Aufgaben erledigen:
[1] Schreiben Sie bitte aus dem Text über Monika Auweter-Kurtz den Abschnitt von "Das schrieb Unipräsidentin" bis einschließlich "Kraft einer Pershing." wörtlich ab.
[2] Nennen Sie alle Personen, die im Text über Monika Auweter-Kurtz mit vollem Namen vorkommen.

Angezeigter Text:
“Ausprobieren, das liegt mir nicht. Wenn ich mich für eine Tätigkeit entscheide, dann setze ich mich sofort voll ein.“

Das schrieb Unipräsidentin Monika Auweter-Kurtz in einen Fragebogen, der ihr kurz nach ihrer Wahl Ende 2006 vorgelegt worden war. Wie ernst das gemeint war, können im Unibetrieb jetzt viele Menschen aus nächster Nähe erleben. Die Raketenforscherin setzt sich in der Tat "voll ein" - und zwar mit der Kraft einer Pershing.

In der vergangenen Woche eskalierte der seit Monaten gärende Ärger, wobei die Rücktrittsforderung an ihre Adresse nur eine von vielen Krisen ist. Auweter-Kurtz setzt an der Uni die Vorgaben der Politik um - nämlich die Umwandlung der Gremienuniversität zu einem marktwirtschaftlich geprägten Dienstleistungsbetrieb. Was viele Professoren jetzt aufschreckt, ist der rigorose Bruch mit Strukturen, an die sie sich über Jahrzehnte gewöhnt hatten - und das Ganze in reichlich rauem Umgangston. Während ihre Unterstützer sagen, dass die Unipräsidentin endlich alte Zöpfe abschneidet, werfen ihr Kritiker vor, die Uni zu zerschlagen und negativ ins Gerede zu bringen. "Sie will die Universität zerstören, die es vor ihr gab", so die hochschulpolitische Sprecherin der SPD, Dorothee Stapelfeldt, außerdem könne sie nicht mit Kritik umgehen.

Eines kann man der streitbaren Stuttgarterin (Spitzname an der Uni: "Raketen-Moni") nicht vorwerfen: dass sie mit ihrer Meinung ängstlich hinterm Berg hält. Eine Kostprobe gab es am vergangenen Montag bei einer Diskussion des Übersee-Clubs zum Wissenschaftsstandort Hamburg. Sichtlich verärgert griff Auweter-Kurtz den Hauptgeschäftsführer der Handelskammer, Prof. Hans-Jörg Schmidt-Trenz an, der sich bekanntlich gegen die Verlagerung der Uni auf den Kleinen Grasbrook wendet. Wenig später sagte sie über die frühere Art der Mittelverteilung an der Uni, sie habe ein unstrukturiertes "Gießkannenprinzip" vorgefunden. Der direkt vor ihr sitzende frühere Unipräsident Jürgen Lüthje quittierte das mit heftigem Kopfschütteln, was Auweter-Kurtz kaltließ.

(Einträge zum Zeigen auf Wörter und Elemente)
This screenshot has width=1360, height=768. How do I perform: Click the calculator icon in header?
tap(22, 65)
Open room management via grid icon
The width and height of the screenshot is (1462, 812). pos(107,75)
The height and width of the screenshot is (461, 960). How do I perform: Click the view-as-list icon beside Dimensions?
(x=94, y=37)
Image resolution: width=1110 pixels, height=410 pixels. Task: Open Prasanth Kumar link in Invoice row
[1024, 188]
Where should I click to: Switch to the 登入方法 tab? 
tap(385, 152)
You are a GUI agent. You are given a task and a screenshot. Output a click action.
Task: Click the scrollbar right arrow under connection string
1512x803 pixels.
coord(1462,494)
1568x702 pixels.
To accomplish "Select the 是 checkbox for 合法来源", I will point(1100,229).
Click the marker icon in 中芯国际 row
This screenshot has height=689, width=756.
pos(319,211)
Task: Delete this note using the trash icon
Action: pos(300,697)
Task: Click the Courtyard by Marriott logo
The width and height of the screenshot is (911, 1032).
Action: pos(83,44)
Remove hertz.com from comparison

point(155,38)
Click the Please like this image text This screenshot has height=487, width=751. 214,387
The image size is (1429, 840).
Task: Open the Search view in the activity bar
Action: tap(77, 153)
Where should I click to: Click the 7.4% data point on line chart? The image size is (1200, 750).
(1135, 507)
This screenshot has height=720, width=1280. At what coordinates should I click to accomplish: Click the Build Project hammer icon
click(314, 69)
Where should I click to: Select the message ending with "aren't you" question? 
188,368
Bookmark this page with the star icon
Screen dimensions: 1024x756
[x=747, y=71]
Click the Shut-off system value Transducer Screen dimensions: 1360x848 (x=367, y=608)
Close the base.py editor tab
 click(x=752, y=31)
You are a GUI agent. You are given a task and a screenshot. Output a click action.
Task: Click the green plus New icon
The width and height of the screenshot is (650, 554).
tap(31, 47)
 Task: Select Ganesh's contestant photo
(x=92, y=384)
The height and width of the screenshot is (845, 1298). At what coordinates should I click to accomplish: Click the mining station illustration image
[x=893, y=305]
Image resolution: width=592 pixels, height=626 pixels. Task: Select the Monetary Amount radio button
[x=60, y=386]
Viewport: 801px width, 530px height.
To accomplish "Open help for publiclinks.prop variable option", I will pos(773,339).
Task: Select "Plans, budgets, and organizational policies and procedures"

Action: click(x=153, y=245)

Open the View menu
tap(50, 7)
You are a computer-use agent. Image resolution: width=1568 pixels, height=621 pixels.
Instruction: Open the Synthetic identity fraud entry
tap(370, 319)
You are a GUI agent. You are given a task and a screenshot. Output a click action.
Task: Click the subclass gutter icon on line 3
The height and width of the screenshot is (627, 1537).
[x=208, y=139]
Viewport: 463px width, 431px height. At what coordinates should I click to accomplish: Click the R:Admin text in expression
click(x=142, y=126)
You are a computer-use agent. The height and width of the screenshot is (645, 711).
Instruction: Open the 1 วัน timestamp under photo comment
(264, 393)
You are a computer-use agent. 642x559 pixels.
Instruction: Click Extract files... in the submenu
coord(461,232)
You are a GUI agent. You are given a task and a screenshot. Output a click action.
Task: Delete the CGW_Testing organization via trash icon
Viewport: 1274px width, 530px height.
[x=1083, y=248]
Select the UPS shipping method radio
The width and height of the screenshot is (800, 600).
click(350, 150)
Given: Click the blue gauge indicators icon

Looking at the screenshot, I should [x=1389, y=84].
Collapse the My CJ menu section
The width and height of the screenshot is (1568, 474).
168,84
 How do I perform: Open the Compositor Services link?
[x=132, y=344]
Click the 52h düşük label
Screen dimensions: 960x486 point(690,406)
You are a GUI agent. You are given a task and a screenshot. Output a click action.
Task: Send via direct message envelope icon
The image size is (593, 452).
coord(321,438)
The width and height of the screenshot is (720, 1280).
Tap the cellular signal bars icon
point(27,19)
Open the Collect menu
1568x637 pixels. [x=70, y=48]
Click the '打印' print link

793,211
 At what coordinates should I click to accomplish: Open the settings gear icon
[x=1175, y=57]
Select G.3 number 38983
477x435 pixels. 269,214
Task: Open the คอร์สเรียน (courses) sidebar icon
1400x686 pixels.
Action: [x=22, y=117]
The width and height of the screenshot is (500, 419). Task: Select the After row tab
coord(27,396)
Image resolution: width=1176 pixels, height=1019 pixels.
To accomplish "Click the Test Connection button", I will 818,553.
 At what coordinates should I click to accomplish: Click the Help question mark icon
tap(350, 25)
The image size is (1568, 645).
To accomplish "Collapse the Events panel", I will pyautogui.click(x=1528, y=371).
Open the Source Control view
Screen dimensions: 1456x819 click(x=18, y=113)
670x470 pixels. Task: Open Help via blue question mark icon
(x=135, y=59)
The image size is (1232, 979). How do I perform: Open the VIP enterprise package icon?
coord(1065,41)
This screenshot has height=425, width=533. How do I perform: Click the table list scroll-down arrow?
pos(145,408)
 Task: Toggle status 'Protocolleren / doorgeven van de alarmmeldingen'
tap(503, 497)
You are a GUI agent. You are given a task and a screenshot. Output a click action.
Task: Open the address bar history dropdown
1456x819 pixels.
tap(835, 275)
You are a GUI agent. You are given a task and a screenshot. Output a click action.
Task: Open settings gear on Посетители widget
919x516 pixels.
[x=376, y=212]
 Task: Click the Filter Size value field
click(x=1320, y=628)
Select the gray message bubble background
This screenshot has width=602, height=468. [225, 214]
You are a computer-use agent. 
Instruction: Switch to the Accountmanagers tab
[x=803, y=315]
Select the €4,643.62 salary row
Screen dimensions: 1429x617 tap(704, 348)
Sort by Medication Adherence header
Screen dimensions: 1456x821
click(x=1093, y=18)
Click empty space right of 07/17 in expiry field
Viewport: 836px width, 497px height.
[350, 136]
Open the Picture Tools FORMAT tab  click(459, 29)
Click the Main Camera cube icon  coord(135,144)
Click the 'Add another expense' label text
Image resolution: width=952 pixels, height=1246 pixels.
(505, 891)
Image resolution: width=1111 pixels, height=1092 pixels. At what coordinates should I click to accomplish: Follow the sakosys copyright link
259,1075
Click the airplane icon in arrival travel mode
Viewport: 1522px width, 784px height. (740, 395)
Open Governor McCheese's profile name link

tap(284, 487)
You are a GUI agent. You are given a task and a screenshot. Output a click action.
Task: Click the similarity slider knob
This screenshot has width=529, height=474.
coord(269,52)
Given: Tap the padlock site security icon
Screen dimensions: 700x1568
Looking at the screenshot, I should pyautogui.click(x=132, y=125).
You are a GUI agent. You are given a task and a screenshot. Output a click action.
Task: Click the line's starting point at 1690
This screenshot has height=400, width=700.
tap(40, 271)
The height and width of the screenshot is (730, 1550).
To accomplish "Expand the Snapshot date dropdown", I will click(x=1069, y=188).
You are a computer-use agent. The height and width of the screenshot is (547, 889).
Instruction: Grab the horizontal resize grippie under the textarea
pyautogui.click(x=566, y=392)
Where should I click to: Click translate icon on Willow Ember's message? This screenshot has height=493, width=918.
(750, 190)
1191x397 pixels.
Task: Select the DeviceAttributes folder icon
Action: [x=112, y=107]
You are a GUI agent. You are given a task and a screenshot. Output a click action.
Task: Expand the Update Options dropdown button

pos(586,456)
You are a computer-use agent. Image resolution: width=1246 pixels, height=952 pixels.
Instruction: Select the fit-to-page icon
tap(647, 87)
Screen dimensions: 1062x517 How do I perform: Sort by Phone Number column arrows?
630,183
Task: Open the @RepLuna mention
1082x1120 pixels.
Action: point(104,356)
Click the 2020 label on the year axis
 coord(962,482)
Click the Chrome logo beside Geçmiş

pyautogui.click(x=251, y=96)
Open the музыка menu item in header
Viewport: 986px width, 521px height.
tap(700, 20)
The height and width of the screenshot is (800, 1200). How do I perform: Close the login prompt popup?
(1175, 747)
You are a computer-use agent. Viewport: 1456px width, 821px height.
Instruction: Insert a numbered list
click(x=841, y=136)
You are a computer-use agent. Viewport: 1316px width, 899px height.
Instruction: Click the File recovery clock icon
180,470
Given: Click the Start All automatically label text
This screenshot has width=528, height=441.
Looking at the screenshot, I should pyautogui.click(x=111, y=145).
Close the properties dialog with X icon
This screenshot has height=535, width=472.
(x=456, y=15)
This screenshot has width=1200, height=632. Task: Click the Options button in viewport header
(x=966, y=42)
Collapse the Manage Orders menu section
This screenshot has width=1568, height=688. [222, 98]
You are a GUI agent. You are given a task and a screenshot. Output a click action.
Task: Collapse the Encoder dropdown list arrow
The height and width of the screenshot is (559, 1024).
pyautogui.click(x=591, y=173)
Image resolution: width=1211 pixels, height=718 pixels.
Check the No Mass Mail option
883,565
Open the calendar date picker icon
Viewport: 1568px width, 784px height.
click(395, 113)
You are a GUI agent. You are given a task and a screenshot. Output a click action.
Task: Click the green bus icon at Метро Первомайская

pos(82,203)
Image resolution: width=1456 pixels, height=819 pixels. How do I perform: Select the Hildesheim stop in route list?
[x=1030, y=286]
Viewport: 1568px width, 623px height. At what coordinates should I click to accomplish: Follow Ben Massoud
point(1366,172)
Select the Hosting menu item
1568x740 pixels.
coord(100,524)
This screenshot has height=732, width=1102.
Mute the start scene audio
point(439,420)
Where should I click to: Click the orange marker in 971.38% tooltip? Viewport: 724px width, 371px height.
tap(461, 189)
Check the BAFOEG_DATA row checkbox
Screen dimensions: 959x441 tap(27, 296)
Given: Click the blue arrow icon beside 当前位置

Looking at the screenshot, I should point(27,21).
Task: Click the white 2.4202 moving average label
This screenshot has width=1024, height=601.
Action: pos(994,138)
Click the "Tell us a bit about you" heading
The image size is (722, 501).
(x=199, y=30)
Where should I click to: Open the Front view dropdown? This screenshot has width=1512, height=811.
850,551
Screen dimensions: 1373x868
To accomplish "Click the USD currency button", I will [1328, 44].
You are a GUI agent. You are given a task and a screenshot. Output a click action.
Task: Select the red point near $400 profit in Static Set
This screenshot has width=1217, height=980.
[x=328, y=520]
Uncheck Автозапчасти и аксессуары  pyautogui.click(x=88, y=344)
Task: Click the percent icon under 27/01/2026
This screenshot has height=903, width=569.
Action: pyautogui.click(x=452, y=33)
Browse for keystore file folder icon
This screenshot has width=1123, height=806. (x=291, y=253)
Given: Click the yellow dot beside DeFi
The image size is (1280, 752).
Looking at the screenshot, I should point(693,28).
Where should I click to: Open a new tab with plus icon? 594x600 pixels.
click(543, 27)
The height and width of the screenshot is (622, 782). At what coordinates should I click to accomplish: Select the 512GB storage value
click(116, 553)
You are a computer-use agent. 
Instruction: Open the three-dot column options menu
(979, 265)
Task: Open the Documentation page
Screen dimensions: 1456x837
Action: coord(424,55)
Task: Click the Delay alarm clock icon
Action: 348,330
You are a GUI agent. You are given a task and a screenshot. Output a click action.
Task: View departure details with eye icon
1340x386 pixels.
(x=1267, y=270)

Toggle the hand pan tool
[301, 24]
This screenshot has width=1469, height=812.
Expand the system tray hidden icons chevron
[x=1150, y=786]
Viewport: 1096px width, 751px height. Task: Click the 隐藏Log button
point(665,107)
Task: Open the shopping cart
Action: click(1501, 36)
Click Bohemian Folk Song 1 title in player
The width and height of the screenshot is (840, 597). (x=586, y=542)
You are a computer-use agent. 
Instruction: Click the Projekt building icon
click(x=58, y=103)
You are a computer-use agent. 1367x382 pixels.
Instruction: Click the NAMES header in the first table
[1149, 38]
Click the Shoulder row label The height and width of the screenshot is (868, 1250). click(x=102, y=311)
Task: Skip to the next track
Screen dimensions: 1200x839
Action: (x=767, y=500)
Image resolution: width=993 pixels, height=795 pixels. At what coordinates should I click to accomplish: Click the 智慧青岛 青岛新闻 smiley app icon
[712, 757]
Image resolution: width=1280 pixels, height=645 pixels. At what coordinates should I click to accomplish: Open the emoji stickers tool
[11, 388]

Endgültige Antworten:
[1]
Das schrieb Unipräsidentin Monika Auweter-Kurtz in einen Fragebogen, der ihr kurz nach ihrer Wahl Ende 2006 vorgelegt worden war. Wie ernst das gemeint war, können im Unibetrieb jetzt viele Menschen aus nächster Nähe erleben. Die Raketenforscherin setzt sich in der Tat "voll ein" - und zwar mit der Kraft einer Pershing.

[2] Monika Auweter-Kurtz, Dorothee Stapelfeldt, Hans-Jörg Schmidt-Trenz, Jürgen Lüthje